Raw data.
* * *
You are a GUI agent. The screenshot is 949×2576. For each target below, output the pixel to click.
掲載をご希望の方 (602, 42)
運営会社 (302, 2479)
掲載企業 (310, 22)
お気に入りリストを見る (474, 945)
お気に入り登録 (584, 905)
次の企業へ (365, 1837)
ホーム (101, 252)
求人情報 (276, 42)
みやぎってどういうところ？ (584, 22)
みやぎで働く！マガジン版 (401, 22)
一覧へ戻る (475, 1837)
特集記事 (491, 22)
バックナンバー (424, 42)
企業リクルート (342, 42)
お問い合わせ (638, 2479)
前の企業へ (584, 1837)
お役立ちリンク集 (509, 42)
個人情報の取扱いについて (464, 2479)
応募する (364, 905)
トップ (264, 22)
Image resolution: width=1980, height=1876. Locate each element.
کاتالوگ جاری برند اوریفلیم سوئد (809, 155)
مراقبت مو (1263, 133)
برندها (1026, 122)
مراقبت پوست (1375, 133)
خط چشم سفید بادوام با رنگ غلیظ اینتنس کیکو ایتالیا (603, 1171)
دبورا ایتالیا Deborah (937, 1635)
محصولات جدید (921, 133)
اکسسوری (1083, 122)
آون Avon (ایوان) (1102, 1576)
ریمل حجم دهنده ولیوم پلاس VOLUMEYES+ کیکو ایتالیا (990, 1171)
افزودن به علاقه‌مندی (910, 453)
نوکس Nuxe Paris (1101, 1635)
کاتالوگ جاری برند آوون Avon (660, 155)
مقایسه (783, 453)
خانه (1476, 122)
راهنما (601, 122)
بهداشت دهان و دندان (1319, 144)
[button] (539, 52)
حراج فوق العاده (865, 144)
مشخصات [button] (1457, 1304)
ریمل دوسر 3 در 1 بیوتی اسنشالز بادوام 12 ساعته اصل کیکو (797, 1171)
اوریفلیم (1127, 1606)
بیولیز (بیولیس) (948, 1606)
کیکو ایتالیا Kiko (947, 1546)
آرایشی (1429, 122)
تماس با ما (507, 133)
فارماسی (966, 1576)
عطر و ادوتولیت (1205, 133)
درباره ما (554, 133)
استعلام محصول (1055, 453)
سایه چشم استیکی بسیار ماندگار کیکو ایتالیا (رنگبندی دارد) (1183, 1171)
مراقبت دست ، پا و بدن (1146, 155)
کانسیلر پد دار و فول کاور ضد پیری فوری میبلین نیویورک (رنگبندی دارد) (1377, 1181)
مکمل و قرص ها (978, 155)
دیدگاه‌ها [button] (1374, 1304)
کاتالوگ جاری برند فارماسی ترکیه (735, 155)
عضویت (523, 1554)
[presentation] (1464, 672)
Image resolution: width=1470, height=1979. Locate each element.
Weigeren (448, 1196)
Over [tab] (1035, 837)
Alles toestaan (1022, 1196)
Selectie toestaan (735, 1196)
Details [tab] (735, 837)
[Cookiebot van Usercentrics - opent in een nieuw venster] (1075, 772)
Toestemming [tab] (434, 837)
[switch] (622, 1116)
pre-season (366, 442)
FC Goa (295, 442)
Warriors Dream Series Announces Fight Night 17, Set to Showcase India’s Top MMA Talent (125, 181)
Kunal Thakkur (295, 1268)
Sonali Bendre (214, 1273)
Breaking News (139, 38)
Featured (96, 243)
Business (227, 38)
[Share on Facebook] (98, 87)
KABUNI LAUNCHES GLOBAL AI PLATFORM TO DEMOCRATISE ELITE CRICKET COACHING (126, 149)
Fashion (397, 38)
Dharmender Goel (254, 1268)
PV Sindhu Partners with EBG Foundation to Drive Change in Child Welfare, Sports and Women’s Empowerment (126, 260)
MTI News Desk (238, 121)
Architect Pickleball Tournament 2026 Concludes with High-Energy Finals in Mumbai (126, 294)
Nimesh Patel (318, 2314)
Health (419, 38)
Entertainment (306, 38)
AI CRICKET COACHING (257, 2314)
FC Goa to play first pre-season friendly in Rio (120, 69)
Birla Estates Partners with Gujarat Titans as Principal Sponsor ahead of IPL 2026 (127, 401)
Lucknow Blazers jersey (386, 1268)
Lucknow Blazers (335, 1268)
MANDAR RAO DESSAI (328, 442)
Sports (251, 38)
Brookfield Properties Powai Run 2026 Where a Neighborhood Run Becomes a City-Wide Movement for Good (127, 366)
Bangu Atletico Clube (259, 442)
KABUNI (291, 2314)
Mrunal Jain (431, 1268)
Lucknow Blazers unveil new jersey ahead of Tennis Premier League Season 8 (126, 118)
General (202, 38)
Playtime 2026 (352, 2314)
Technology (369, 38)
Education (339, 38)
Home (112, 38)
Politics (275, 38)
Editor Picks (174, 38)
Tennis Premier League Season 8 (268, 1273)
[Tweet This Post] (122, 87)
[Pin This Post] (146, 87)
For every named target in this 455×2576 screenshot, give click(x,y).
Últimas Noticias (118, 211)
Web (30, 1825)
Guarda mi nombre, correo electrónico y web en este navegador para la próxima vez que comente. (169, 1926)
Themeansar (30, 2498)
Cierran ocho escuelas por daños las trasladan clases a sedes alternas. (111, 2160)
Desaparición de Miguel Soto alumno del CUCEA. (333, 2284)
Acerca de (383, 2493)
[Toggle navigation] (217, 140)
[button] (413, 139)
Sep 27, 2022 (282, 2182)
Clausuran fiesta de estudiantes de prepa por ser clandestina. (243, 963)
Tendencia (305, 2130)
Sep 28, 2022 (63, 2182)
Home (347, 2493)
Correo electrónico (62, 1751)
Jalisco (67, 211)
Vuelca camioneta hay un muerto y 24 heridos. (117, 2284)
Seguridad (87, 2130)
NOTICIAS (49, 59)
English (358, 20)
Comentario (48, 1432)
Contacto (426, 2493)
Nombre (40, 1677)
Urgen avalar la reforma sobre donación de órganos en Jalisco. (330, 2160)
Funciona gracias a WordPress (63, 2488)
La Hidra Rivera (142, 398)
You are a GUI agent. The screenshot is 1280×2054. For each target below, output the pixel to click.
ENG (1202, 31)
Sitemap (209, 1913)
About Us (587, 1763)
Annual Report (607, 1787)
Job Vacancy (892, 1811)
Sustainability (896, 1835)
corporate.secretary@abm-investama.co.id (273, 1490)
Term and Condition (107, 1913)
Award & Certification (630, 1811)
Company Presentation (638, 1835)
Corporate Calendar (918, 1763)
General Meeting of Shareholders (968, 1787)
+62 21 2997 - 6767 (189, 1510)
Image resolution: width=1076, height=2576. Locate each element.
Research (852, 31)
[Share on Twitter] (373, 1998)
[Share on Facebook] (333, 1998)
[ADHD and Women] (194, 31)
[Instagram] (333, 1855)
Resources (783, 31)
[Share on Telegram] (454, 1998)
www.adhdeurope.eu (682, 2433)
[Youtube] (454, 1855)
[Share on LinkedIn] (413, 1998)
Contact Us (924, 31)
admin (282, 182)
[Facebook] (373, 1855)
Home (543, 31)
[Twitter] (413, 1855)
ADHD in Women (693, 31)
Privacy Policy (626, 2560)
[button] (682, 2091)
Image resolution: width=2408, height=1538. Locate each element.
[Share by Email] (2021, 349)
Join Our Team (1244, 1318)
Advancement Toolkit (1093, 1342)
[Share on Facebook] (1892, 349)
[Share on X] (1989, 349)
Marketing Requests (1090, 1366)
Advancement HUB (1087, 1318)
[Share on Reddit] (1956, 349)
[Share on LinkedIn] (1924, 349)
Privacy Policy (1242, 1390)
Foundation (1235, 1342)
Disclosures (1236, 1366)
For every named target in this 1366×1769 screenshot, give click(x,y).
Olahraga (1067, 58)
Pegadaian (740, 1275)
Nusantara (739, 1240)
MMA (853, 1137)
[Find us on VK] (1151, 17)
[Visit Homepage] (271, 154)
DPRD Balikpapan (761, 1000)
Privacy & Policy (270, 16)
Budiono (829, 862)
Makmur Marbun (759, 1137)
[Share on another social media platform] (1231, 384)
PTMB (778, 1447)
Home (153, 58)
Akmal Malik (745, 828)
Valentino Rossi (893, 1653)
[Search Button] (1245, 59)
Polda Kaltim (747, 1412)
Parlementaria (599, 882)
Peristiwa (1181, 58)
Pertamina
* * *
Task item. Give a count of the lines above that include the word "ایتالیا", and add nothing to it.

Task response. 5